**Tâches et exercices**.
**A.** Indiquez, pour chacune des affirmations suivantes, si elle concorde avec le texte sur l'héritage tribal et culturel, en répondant par oui ou par non et en citant mot pour mot le passage décisif : (i) la dimension tribale concerne aussi les populations qui ne sont pas sahraouies ; (ii) chaque tribu a traditionnellement un emblème apposé à ses dromadaires ; (iii) les associations et coopératives calquées sur les réseaux tribaux facilitent une gestion transparente.
**B.** Rédigez la suite du texte sur l'héritage tribal et culturel à partir de sa dernière phrase.

━━ Extrait du texte

L’héritage tribal et culturel

Au premier regard, il semble que la tribu soit restée un référent historique et qu’elle soit une réalité vivante et actuelle. C’est en effet un marqueur d’identité, une source de légitimité et un moyen de revendication qui concerne essentiellement les populations d’origine sahraouie. L’esprit tribal se perpétue et se renouvelle en s’alimentant des événements passés et actuels auxquels ont participé ou participent les membres de la tribu. Dans toute rencontre, et après avoir décliné son identité sahraouie, l’homme originaire des provinces sahariennes affirme son identité tribale. Traditionnellement, chaque tribu a un emblème sous forme d’une marque apposée à ses dromadaires et qui est pour ainsi dire une marque d’identité. L’appartenance tribale classe et distingue les tribus les unes des autres, et l’appartenance à l’entité sahraouie souligne leur unité.

Dans le paysage social actuel, la tribu semble bien apparaître comme une réalité sociale encore politiquement incontournable. On ne peut pas, cependant, la réduire à des schémas simplificateurs. Sa réalité est en effet d’une grande complexité, ce qui rend d’autant plus difficile son intégration à des politiques sociales conçues par le haut. Chacun des réseaux tribaux a ses propres hiérarchies, des leaders qui ont souvent profité des politiques de développement, ses systèmes de clientèle et certains mécanismes de redistribution d’avantages. Ces constellations ont souvent une référence territoriale, celle du point d’attache de la tribu ou de la fraction, mais elles ne se manifestent, en fait, que comme une sorte de territorialisation virtuelle, qui définit les identités d’appartenance des individus. Ce réseau tribal, articulé à des intérêts divers, est dominé par des inégalités sociales, mais il recèle, en même temps, un potentiel de solidarités décentralisées.

Celui-ci pourrait être mobilisé d’une autre façon par un projet politique alternatif, notamment fondé sur l’économie solidaire. De nombreuses associations et coopératives tendent à se calquer sur ces réseaux, ce qui rend difficile la mise en place de modalités de gestion effectivement transparentes.

Mais cette dimension tribale, qui ne concerne que les Sahraouis, tend à se confondre avec d’autres dynamiques de sociabilité urbaine, ce qui tend à en redimensionner l’importance sociologique.

━━━━
━━ Informations fournies

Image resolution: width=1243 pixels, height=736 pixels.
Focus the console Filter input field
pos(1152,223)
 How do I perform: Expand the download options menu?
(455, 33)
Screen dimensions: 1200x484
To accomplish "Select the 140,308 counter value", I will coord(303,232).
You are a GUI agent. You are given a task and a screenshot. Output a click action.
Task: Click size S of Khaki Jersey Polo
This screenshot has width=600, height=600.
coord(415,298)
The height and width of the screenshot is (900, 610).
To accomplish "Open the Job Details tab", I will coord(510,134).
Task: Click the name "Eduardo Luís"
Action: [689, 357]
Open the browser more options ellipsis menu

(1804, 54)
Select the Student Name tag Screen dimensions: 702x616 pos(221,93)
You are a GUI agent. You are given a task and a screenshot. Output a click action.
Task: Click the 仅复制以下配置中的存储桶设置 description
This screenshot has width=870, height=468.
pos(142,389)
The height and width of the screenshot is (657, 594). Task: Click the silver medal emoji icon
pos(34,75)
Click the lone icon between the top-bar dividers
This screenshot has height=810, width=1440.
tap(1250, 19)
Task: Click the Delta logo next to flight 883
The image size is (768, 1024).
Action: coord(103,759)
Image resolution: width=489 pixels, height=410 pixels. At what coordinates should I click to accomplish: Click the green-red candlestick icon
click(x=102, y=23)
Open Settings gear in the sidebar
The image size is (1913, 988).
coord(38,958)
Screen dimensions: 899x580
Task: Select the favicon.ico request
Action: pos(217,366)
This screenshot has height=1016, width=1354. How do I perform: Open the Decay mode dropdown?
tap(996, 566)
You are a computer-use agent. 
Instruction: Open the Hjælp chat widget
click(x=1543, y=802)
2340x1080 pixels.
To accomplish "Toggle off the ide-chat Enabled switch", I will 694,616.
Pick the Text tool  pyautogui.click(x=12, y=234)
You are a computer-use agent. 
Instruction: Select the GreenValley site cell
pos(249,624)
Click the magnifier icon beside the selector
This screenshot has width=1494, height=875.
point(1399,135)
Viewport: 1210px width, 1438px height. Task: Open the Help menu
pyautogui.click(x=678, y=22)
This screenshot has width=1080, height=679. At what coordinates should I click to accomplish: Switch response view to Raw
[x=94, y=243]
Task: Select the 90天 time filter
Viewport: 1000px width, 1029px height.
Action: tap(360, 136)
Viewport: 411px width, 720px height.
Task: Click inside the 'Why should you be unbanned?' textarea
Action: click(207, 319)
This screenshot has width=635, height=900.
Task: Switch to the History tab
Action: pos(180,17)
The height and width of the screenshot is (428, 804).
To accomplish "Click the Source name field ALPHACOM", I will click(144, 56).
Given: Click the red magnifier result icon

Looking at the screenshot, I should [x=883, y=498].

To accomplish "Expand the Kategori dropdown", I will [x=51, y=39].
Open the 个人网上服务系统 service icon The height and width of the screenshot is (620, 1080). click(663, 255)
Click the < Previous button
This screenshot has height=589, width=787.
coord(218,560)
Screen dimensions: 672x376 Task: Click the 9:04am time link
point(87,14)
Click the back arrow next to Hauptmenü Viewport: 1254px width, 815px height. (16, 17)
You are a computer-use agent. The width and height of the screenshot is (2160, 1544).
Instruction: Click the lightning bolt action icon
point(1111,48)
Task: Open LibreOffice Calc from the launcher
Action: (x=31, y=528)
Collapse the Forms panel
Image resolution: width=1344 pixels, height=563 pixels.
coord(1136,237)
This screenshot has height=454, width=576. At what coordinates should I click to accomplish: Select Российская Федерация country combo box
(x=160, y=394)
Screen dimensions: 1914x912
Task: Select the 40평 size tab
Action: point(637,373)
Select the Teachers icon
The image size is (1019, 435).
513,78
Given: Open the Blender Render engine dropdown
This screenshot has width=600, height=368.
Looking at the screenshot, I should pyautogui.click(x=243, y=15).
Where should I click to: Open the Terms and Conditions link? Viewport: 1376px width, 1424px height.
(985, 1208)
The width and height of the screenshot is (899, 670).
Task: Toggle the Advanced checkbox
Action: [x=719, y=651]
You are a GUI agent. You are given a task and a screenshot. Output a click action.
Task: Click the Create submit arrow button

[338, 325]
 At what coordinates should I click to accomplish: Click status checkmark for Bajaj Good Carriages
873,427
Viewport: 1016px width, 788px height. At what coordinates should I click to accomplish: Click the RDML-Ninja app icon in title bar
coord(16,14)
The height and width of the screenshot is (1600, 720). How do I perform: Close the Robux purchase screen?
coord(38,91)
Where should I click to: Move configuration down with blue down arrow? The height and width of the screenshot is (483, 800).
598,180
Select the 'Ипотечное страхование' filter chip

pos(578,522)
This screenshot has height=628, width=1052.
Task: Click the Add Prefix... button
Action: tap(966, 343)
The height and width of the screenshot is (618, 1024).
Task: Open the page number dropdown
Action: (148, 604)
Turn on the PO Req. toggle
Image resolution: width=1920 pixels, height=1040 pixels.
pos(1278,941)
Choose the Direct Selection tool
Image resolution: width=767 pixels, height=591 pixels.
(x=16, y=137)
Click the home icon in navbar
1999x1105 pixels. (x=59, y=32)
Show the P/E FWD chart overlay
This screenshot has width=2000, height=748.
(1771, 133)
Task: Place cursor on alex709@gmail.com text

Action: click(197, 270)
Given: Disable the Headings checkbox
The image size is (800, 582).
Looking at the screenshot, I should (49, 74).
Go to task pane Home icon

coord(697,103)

━━━━

**Réponses par tâche**.
**A.**
(i) Non : « cette dimension tribale, qui ne concerne que les Sahraouis ».
(ii) Oui : « chaque tribu a un emblème sous forme d’une marque apposée à ses dromadaires ».
(iii) Non : « ce qui rend difficile la mise en place de modalités de gestion effectivement transparentes ».

**B.**
La culture sahraouie est restée, dans ces profondes transformations, un enjeu de premier plan. Des efforts considérables ont été faits pour en assurer la promotion : valorisation de la langue et des traditions, manifestations au large impact touristique, labellisation de multiples produits du terroir, publications pour faire connaître ces provinces et leur culture. Les élites politiques issues des tribus n’ont pas été les dernières, au contraire, à valoriser cet enjeu qui les justifiait davantage. Mais quel est son futur ? Le mode de vie qui en était le support a disparu, la jeunesse ne connaît que la ville, sa sociabilité s’est mélangée à d’autres cultures. Sa survie ne peut être que dans le champ culturel. Intelligemment partagée avec celle des autres composantes de la population, la culture sahraouie peut devenir un facteur essentiel de la nouvelle identité en formation. Mais elle doit sortir du registre du folklore et de la justification. Elle doit pleinement entrer dans l’éducation et dans, la sociabilité quotidienne. C’est là un autre défi, mais que le respect des héritages historiques et sociaux rend indispensable.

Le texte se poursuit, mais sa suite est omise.